__Document extract__
A gaming PC has a higher upfront cost, but it’s a better long-term value. Let’s say you buy a PS5 for $500, and then pay for 5 years of PS+ for the old price, $60. That’s $800 for a friggin console already, but let’s also consider that most people either have a laptop or a tablet for doing computer-related tasks. Reasonable people would pay probably somewhere in the $400-$600 range, but let’s give the console a chance and say we got a $400 laptop. That’s $1200 now.

Using that $1200 as a budget, you can get a computer with a 4060ti, a 12th gen i5, a 1TB NVME SSD, and 16GB RAM for around $1100. Note that, say, 5 years down the line from buying this PC, you can just swap in and out parts as you want and be able to sell old parts for some money back, so staying up-to-date to play whatever current games can be cheaper too depending on the part prices.

metaridley,

Also anecdotally parts seem to be lasting much longer than they used to. Maybe I’m just playing fewer games, maybe I care about graphics less, or maybe there actually is a technical reason but in the early 00s when I first started building computers I was essentially forced to upgrade about every 2 or 3 years but now I’m still running on my 7 year old desktop with a 1070 – I was going to upgrade the graphics card but the crypto mining boom priced me out and lo and behold I’m still able to play whatever I want with nary a difficulty. Even Baldur’s Gate 3 runs just fine, with a little chugging.

ampersandrew,
@ampersandrew@kbin.social avatar

The percentage of the industry that can afford to push modern graphics to their limit has only shrunk over time as the development time required to make games that taxing has increased. That's why most of what you play isn't particularly high-spec.

phillaholic,

Need to add a good quality mouse and keyboard to your numbers at minimum. Consoles come with controllers.

Should also add a $99 Windows license too.

Poggervania, (edited )
@Poggervania@kbin.social avatar

Ok. Logitech G203 for $20 and a Redragon K552 for $45 - a tiny bit cheaper than a PS5 controller which retails at $70 before tax.

Windows you can literally get for free from Microsoft directly. You’re basically paying a license to get rid of the “Activate Windows” bit and to be able to change wallpapers, but functionally you can play games and do computer things with an unactivated Windows license. You can also opt to play on Linux instead since Steam offers Proton with their Linux version, and you can also use WINE for games that won’t run on Proton. Linux is also free.

phillaholic, (edited )

Those are not in the same quality tier at all, at least include a wireless rechargeable mouse.

__Prompt 1__
Answer these questions about the gaming PC discussion:
(a) What price does the opening post give for a PS5?
(b) What graphics card does metaridley's desktop have?
(c) What price does Poggervania give for the Redragon K552?

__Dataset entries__
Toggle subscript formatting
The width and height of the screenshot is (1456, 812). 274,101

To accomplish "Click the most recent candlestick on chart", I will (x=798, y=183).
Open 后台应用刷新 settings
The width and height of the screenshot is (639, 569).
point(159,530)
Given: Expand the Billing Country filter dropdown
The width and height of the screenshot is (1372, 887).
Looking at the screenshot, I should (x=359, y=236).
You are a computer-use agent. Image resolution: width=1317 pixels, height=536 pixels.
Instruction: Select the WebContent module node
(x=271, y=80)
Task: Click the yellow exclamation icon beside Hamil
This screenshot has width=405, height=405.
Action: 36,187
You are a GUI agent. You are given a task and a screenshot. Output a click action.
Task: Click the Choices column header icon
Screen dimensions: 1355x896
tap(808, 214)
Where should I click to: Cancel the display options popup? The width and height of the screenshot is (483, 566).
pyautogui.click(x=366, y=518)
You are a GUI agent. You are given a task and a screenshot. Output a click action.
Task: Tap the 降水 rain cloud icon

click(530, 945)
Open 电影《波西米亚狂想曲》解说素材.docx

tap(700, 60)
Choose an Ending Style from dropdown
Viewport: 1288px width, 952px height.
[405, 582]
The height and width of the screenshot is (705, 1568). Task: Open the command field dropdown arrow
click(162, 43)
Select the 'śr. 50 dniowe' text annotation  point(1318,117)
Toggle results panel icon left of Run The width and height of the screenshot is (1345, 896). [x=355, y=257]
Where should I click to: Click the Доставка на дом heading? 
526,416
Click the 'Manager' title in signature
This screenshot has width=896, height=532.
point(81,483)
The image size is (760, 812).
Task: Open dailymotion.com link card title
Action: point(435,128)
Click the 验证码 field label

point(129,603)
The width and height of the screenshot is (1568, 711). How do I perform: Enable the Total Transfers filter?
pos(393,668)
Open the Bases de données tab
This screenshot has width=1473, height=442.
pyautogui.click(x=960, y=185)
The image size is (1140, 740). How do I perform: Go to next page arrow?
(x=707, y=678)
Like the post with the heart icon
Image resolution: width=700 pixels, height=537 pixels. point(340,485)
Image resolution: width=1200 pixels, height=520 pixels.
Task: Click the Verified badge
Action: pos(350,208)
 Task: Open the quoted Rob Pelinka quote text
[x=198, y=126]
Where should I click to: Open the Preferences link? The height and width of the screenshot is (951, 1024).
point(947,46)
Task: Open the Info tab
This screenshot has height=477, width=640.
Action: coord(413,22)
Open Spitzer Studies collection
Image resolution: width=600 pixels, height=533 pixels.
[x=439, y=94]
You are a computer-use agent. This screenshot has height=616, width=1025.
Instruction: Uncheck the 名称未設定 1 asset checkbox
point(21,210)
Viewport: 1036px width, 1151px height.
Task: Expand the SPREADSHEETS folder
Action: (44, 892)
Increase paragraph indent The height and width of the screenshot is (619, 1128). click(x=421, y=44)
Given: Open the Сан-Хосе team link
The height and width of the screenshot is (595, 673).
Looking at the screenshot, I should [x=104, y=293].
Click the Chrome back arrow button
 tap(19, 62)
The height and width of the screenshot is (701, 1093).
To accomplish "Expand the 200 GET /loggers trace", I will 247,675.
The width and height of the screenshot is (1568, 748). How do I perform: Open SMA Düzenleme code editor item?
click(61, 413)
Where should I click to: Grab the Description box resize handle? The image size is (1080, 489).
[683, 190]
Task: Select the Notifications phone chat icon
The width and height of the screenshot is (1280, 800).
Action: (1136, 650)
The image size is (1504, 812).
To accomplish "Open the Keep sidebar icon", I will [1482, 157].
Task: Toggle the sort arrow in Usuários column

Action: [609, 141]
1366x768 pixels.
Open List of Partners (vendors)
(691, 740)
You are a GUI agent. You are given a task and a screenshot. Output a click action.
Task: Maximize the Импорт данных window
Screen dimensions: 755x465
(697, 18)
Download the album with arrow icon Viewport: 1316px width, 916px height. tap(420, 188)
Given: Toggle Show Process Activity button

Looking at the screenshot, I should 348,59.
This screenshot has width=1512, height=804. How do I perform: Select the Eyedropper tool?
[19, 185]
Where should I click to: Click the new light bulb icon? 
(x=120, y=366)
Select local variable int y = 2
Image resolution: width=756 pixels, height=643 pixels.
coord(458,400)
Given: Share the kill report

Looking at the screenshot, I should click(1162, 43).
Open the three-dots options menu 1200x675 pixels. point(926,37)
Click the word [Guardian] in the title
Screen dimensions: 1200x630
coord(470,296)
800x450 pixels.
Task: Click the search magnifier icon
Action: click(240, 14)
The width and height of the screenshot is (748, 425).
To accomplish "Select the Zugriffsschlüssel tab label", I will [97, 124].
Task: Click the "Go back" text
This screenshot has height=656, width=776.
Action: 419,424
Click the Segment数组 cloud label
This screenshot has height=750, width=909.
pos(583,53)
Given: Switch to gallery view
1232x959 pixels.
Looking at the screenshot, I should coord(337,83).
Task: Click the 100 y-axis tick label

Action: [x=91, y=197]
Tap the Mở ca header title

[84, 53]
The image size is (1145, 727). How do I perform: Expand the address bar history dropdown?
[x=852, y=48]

__Prompt 2__
In the entries from the start through the line containing "tap(808, 214)", substitute "Press the" for every "Click the" and give those lines with nothing else changed.

__Exercise output 1__
(a) $500
(b) A 1070
(c) $45

__Exercise output 2__
Toggle subscript formatting
The width and height of the screenshot is (1456, 812). 274,101

To accomplish "Press the most recent candlestick on chart", I will (x=798, y=183).
Open 后台应用刷新 settings
The width and height of the screenshot is (639, 569).
point(159,530)
Given: Expand the Billing Country filter dropdown
The width and height of the screenshot is (1372, 887).
Looking at the screenshot, I should (x=359, y=236).
You are a computer-use agent. Image resolution: width=1317 pixels, height=536 pixels.
Instruction: Select the WebContent module node
(x=271, y=80)
Task: Press the yellow exclamation icon beside Hamil
This screenshot has width=405, height=405.
Action: 36,187
You are a GUI agent. You are given a task and a screenshot. Output a click action.
Task: Press the Choices column header icon
Screen dimensions: 1355x896
tap(808, 214)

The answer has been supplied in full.